The type mapping has some quirks that may be surprising when working with it for the first time. For example, ast.SelectorExpr types that are used to identify dot-separated names like http.Handler; these have mappings in types.Info (which maps AST nodes to their types). However, pointer types like *MyType do not have direct mappings, and the ast.StarExpr has to be peeled off first. With some experience and judicious use of AST dumping these rules aren't hard to figure out, though.
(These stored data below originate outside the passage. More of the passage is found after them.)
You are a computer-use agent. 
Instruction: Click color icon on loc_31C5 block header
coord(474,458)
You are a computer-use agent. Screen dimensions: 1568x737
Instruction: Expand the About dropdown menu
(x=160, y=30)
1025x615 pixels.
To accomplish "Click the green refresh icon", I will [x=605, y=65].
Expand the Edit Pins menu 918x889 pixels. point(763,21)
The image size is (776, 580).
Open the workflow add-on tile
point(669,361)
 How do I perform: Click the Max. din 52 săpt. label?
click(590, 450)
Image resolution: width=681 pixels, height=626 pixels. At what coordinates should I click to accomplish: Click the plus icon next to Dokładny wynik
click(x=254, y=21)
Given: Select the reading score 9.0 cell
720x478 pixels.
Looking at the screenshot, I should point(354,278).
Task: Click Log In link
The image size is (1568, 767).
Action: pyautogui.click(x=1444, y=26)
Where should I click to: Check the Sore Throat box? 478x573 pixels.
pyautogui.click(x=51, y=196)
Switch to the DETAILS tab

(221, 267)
Finally, here's the helper for reporting all fields of a struct:

func processStructParamType(sty *types.Struct) {
  for i := 0; i < sty.NumFields(); i++ {
    field := sty.Field(i)
    fmt.Println("    ", field.Name(), field.Type())
  }
}

This is where the tool's final destination is. Whatever you need from these struct field types, you can do here.

Sample run

Suppose we have an input module with a single package main, with this file (main.go):

package main

import (
  "net/http"
  "strings"
)

func foo(x string, u User, up *User, h http.Handler, s struct{ b bool }) {
}

func bar(sb *strings.Builder) {
}

And an additional file defining the User type (user.go):

package main

type User struct {
  id   int
  name string
}

Now we can run our tool on this module, and get the following output:

=== Function foo
param: x
  basic = string
param: u
  name = example.com.User
  type = struct{id int; name string}
  fields:
     id int
     name string
  pos = 2022/go-tool-func-param-types/sample-module/user.go:3:6
param: up
  pointer to...
  name = example.com.User
  type = struct{id int; name string}
  fields:
     id int
     name string
  pos = 2022/go-tool-func-param-types/sample-module/user.go:3:6
param: h
  name = net/http.Handler
  type = interface{ServeHTTP(net/http.ResponseWriter, *net/http.Request)}
  pos = $GOROOT/src/net/http/server.go:86:1
param: s
  unnamed type = struct{b bool}
  fields:
     b bool
=== Function bar
param: sb
  pointer to...
  name = strings.Builder
  type = struct{addr *strings.Builder; buf []byte}
  fields:
     addr *strings.Builder
     buf []byte
  pos = $GOROOT/src/strings/builder.go:15:1

Notes:

  • The tool correctly sees through pointer types to get to the underlying type
  • For both named and unnamed struct types, the tool gets to the struct's fields and lists their names and types
  • For named types, the tool reports where they are defined (file, line and column) - both for user-defined types and types in the standard library

[1]For details on the basic usage of x/tools/go/packages, see my earlier post on Writing multi-package analysis tools.
[2]Alternatively, we could iterate directly over the Decl fields of the packages.Package. I prefer using the inherently recursive ast.Inspect because it works for a wider variety of scenarios and will find the declarations of unnamed functions within other functions as well.
[3]Note: this description does not intend to be complete in the sense of covering the entire Go spec. If you encounter additional cases not covered here, do an AST dump of the nodes you run into and consult the documentation to see how to deal with them.